* WORK TO BE COMPLETED: Please retype every entry below, keeping it exactly the same.

* SUPPLIED INFORMATION:
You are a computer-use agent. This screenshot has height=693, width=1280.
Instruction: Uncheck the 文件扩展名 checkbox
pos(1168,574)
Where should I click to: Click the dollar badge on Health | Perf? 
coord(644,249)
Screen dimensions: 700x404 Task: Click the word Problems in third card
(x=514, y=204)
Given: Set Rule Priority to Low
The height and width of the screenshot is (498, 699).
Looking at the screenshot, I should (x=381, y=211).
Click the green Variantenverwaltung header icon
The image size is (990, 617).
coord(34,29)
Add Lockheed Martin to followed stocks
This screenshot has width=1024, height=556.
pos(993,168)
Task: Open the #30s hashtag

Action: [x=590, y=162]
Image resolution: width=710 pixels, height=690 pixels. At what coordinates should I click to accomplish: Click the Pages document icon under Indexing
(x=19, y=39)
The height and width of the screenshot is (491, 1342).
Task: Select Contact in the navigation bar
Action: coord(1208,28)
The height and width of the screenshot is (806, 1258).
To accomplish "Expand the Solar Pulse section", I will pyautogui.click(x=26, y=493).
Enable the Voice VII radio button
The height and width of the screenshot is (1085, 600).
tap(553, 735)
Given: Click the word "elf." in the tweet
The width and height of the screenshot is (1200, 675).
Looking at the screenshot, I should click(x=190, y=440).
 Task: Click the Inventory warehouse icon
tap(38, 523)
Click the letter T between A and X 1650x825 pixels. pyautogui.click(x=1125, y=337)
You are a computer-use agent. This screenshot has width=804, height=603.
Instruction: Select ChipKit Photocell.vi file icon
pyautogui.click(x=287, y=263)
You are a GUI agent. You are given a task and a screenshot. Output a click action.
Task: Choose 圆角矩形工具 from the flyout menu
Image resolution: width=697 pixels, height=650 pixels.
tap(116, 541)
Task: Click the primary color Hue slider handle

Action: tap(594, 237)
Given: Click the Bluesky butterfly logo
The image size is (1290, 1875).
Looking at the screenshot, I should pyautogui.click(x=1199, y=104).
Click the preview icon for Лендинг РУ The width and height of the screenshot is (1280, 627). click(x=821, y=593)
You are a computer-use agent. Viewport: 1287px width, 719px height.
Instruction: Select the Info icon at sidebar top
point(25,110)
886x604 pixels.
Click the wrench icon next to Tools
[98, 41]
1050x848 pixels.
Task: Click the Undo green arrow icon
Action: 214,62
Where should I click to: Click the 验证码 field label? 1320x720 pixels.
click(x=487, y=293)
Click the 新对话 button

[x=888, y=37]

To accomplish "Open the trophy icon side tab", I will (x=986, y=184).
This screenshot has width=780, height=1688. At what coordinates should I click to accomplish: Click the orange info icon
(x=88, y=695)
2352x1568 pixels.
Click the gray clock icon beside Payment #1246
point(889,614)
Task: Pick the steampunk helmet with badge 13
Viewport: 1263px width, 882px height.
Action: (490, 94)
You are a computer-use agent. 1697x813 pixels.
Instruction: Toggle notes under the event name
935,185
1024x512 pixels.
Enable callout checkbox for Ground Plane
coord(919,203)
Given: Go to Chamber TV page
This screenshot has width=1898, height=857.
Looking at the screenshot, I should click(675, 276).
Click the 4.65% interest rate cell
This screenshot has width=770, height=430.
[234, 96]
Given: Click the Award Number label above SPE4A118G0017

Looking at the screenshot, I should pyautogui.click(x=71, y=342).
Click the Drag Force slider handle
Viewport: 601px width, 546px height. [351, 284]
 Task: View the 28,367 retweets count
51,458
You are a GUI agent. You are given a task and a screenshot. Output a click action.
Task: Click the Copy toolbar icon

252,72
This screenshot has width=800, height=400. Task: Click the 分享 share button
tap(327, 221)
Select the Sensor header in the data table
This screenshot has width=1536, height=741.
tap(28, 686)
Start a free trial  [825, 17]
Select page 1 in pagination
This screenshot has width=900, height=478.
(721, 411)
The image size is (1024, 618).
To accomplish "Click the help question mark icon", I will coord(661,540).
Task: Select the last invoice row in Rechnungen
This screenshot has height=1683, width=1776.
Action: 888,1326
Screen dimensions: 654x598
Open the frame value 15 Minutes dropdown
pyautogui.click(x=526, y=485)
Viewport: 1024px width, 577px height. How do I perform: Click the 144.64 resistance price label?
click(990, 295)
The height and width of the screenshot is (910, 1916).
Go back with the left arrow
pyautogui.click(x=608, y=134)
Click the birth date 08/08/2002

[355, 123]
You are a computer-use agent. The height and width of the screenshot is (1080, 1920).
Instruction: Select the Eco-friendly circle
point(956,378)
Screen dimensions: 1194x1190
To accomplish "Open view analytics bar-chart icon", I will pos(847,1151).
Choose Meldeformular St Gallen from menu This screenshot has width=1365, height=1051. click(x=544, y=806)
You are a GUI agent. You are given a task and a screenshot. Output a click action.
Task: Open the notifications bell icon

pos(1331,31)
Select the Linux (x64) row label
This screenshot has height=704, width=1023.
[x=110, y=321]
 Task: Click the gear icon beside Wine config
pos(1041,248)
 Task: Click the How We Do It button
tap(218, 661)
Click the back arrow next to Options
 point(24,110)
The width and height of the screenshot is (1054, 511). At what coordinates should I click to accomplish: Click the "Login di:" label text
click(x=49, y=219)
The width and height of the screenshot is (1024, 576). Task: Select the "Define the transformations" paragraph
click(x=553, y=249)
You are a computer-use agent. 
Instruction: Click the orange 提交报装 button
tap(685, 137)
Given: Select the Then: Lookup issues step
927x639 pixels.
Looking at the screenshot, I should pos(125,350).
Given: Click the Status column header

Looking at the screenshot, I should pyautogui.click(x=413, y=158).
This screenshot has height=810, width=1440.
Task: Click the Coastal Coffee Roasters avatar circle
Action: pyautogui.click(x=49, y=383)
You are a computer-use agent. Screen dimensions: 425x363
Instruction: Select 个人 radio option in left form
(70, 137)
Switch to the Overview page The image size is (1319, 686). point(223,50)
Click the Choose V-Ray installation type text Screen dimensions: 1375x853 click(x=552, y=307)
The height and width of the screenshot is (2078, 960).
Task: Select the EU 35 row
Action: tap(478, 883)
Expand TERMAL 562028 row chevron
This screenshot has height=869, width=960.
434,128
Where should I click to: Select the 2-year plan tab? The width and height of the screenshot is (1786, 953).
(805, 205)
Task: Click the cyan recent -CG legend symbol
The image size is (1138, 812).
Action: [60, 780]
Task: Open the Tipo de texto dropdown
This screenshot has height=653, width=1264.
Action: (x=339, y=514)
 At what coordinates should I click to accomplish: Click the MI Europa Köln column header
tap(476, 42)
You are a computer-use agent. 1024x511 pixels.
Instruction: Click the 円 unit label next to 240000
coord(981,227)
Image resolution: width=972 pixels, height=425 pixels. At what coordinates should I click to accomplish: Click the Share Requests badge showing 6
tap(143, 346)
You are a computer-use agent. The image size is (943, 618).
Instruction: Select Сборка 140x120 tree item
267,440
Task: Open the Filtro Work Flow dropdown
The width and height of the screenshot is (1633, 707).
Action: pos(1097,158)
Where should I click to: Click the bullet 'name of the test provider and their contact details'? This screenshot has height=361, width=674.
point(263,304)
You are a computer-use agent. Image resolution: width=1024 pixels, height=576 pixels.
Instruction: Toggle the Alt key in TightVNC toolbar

* RESULT:
You are a computer-use agent. This screenshot has height=693, width=1280.
Instruction: Uncheck the 文件扩展名 checkbox
pos(1168,574)
Where should I click to: Click the dollar badge on Health | Perf? 
coord(644,249)
Screen dimensions: 700x404 Task: Click the word Problems in third card
(x=514, y=204)
Given: Set Rule Priority to Low
The height and width of the screenshot is (498, 699).
Looking at the screenshot, I should (x=381, y=211).
Click the green Variantenverwaltung header icon
The image size is (990, 617).
coord(34,29)
Add Lockheed Martin to followed stocks
This screenshot has width=1024, height=556.
pos(993,168)
Task: Open the #30s hashtag

Action: [x=590, y=162]
Image resolution: width=710 pixels, height=690 pixels. At what coordinates should I click to accomplish: Click the Pages document icon under Indexing
(x=19, y=39)
The height and width of the screenshot is (491, 1342).
Task: Select Contact in the navigation bar
Action: coord(1208,28)
The height and width of the screenshot is (806, 1258).
To accomplish "Expand the Solar Pulse section", I will pyautogui.click(x=26, y=493).
Enable the Voice VII radio button
The height and width of the screenshot is (1085, 600).
tap(553, 735)
Given: Click the word "elf." in the tweet
The width and height of the screenshot is (1200, 675).
Looking at the screenshot, I should click(x=190, y=440).
 Task: Click the Inventory warehouse icon
tap(38, 523)
Click the letter T between A and X 1650x825 pixels. pyautogui.click(x=1125, y=337)
You are a computer-use agent. This screenshot has width=804, height=603.
Instruction: Select ChipKit Photocell.vi file icon
pyautogui.click(x=287, y=263)
You are a GUI agent. You are given a task and a screenshot. Output a click action.
Task: Choose 圆角矩形工具 from the flyout menu
Image resolution: width=697 pixels, height=650 pixels.
tap(116, 541)
Task: Click the primary color Hue slider handle

Action: tap(594, 237)
Given: Click the Bluesky butterfly logo
The image size is (1290, 1875).
Looking at the screenshot, I should pyautogui.click(x=1199, y=104).
Click the preview icon for Лендинг РУ The width and height of the screenshot is (1280, 627). click(x=821, y=593)
You are a computer-use agent. Viewport: 1287px width, 719px height.
Instruction: Select the Info icon at sidebar top
point(25,110)
886x604 pixels.
Click the wrench icon next to Tools
[98, 41]
1050x848 pixels.
Task: Click the Undo green arrow icon
Action: 214,62
Where should I click to: Click the 验证码 field label? 1320x720 pixels.
click(x=487, y=293)
Click the 新对话 button

[x=888, y=37]

To accomplish "Open the trophy icon side tab", I will (x=986, y=184).
This screenshot has width=780, height=1688. At what coordinates should I click to accomplish: Click the orange info icon
(x=88, y=695)
2352x1568 pixels.
Click the gray clock icon beside Payment #1246
point(889,614)
Task: Pick the steampunk helmet with badge 13
Viewport: 1263px width, 882px height.
Action: (490, 94)
You are a computer-use agent. 1697x813 pixels.
Instruction: Toggle notes under the event name
935,185
1024x512 pixels.
Enable callout checkbox for Ground Plane
coord(919,203)
Given: Go to Chamber TV page
This screenshot has width=1898, height=857.
Looking at the screenshot, I should click(675, 276).
Click the 4.65% interest rate cell
This screenshot has width=770, height=430.
[234, 96]
Given: Click the Award Number label above SPE4A118G0017

Looking at the screenshot, I should pyautogui.click(x=71, y=342).
Click the Drag Force slider handle
Viewport: 601px width, 546px height. [351, 284]
 Task: View the 28,367 retweets count
51,458
You are a GUI agent. You are given a task and a screenshot. Output a click action.
Task: Click the Copy toolbar icon

252,72
This screenshot has width=800, height=400. Task: Click the 分享 share button
tap(327, 221)
Select the Sensor header in the data table
This screenshot has width=1536, height=741.
tap(28, 686)
Start a free trial  [825, 17]
Select page 1 in pagination
This screenshot has width=900, height=478.
(721, 411)
The image size is (1024, 618).
To accomplish "Click the help question mark icon", I will coord(661,540).
Task: Select the last invoice row in Rechnungen
This screenshot has height=1683, width=1776.
Action: 888,1326
Screen dimensions: 654x598
Open the frame value 15 Minutes dropdown
pyautogui.click(x=526, y=485)
Viewport: 1024px width, 577px height. How do I perform: Click the 144.64 resistance price label?
click(990, 295)
The height and width of the screenshot is (910, 1916).
Go back with the left arrow
pyautogui.click(x=608, y=134)
Click the birth date 08/08/2002

[355, 123]
You are a computer-use agent. The height and width of the screenshot is (1080, 1920).
Instruction: Select the Eco-friendly circle
point(956,378)
Screen dimensions: 1194x1190
To accomplish "Open view analytics bar-chart icon", I will pos(847,1151).
Choose Meldeformular St Gallen from menu This screenshot has width=1365, height=1051. click(x=544, y=806)
You are a GUI agent. You are given a task and a screenshot. Output a click action.
Task: Open the notifications bell icon

pos(1331,31)
Select the Linux (x64) row label
This screenshot has height=704, width=1023.
[x=110, y=321]
 Task: Click the gear icon beside Wine config
pos(1041,248)
 Task: Click the How We Do It button
tap(218, 661)
Click the back arrow next to Options
 point(24,110)
The width and height of the screenshot is (1054, 511). At what coordinates should I click to accomplish: Click the "Login di:" label text
click(x=49, y=219)
The width and height of the screenshot is (1024, 576). Task: Select the "Define the transformations" paragraph
click(x=553, y=249)
You are a computer-use agent. 
Instruction: Click the orange 提交报装 button
tap(685, 137)
Given: Select the Then: Lookup issues step
927x639 pixels.
Looking at the screenshot, I should pos(125,350).
Given: Click the Status column header

Looking at the screenshot, I should pyautogui.click(x=413, y=158).
This screenshot has height=810, width=1440.
Task: Click the Coastal Coffee Roasters avatar circle
Action: pyautogui.click(x=49, y=383)
You are a computer-use agent. Screen dimensions: 425x363
Instruction: Select 个人 radio option in left form
(70, 137)
Switch to the Overview page The image size is (1319, 686). point(223,50)
Click the Choose V-Ray installation type text Screen dimensions: 1375x853 click(x=552, y=307)
The height and width of the screenshot is (2078, 960).
Task: Select the EU 35 row
Action: tap(478, 883)
Expand TERMAL 562028 row chevron
This screenshot has height=869, width=960.
434,128
Where should I click to: Select the 2-year plan tab? The width and height of the screenshot is (1786, 953).
(805, 205)
Task: Click the cyan recent -CG legend symbol
The image size is (1138, 812).
Action: [60, 780]
Task: Open the Tipo de texto dropdown
This screenshot has height=653, width=1264.
Action: (x=339, y=514)
 At what coordinates should I click to accomplish: Click the MI Europa Köln column header
tap(476, 42)
You are a computer-use agent. 1024x511 pixels.
Instruction: Click the 円 unit label next to 240000
coord(981,227)
Image resolution: width=972 pixels, height=425 pixels. At what coordinates should I click to accomplish: Click the Share Requests badge showing 6
tap(143, 346)
You are a computer-use agent. The image size is (943, 618).
Instruction: Select Сборка 140x120 tree item
267,440
Task: Open the Filtro Work Flow dropdown
The width and height of the screenshot is (1633, 707).
Action: pos(1097,158)
Where should I click to: Click the bullet 'name of the test provider and their contact details'? This screenshot has height=361, width=674.
point(263,304)
You are a computer-use agent. Image resolution: width=1024 pixels, height=576 pixels.
Instruction: Toggle the Alt key in TightVNC toolbar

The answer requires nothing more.